Pomimo niechcianych usterek na scenie, BLACKPINK Jennie poradziła sobie z nimi, zachowując spokój.
BLACKPINK pomyślnie zakończyli swój dwudniowy koncert na bis w New Jersey. Przeszli do historii jako jedna z nielicznych artystek, która wyprzedała bilety na stadionie MetLife w East Rutherford.
Podczas występów Jennie natknęła się na kilka incydentów na scenie. Pierwszy miał miejsce podczas występu „Kick It”. Podczas wykonywania choreografii klip ujawnił, że idolka nie uniosła nogi tak, jak powinna. Wydaje się, że jest to spowodowane jej ciasną sukienką, która ograniczała jej ruchy. Gdyby piosenkarka „SOLO” prawidłowo wykonała choreografię, mogłaby się zranić.

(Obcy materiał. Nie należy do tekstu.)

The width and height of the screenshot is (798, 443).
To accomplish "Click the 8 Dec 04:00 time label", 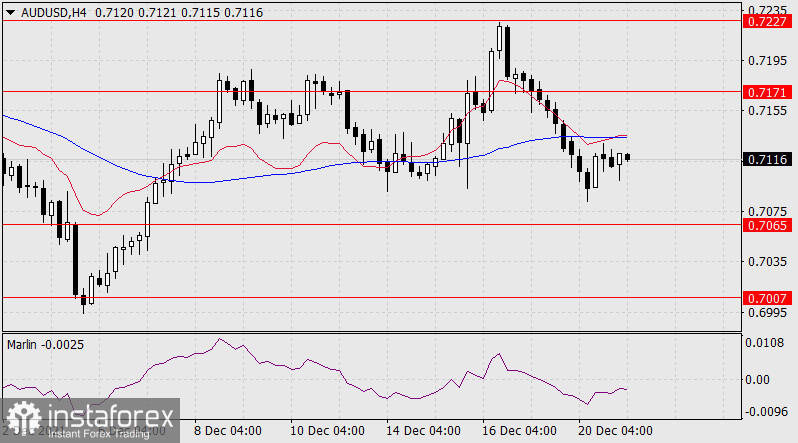I will click(x=228, y=431).
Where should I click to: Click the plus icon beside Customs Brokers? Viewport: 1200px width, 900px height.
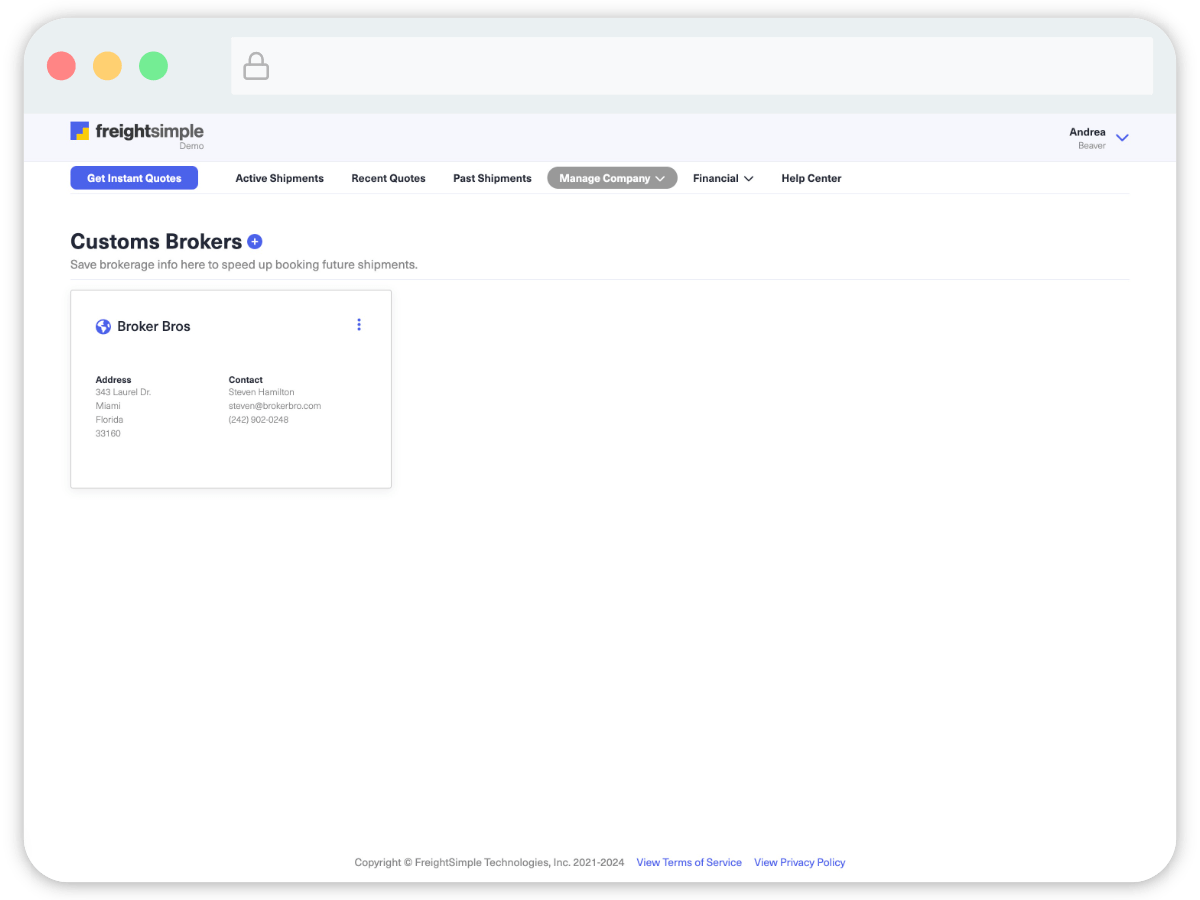pos(255,241)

Podczas występu „Pretty Savage” Jennie natknęła się na kolejną usterkę sceniczną, kiedy jej mikrofon i słuchawki douszne poluzowały się i ostatecznie spadły. Jennie musiała zbiec na dół i poprosiła o pomoc personel.
Jennie zachowała spokój, podczas gdy personel naprawiał jej zestaw mikrofonów i dołączył do innych członków podczas występu, jakby żaden problem nie wystąpił.
Jennie prawie upadła, opierając się o poręcz wznoszącej się platformy podczas występu „Forever Young”.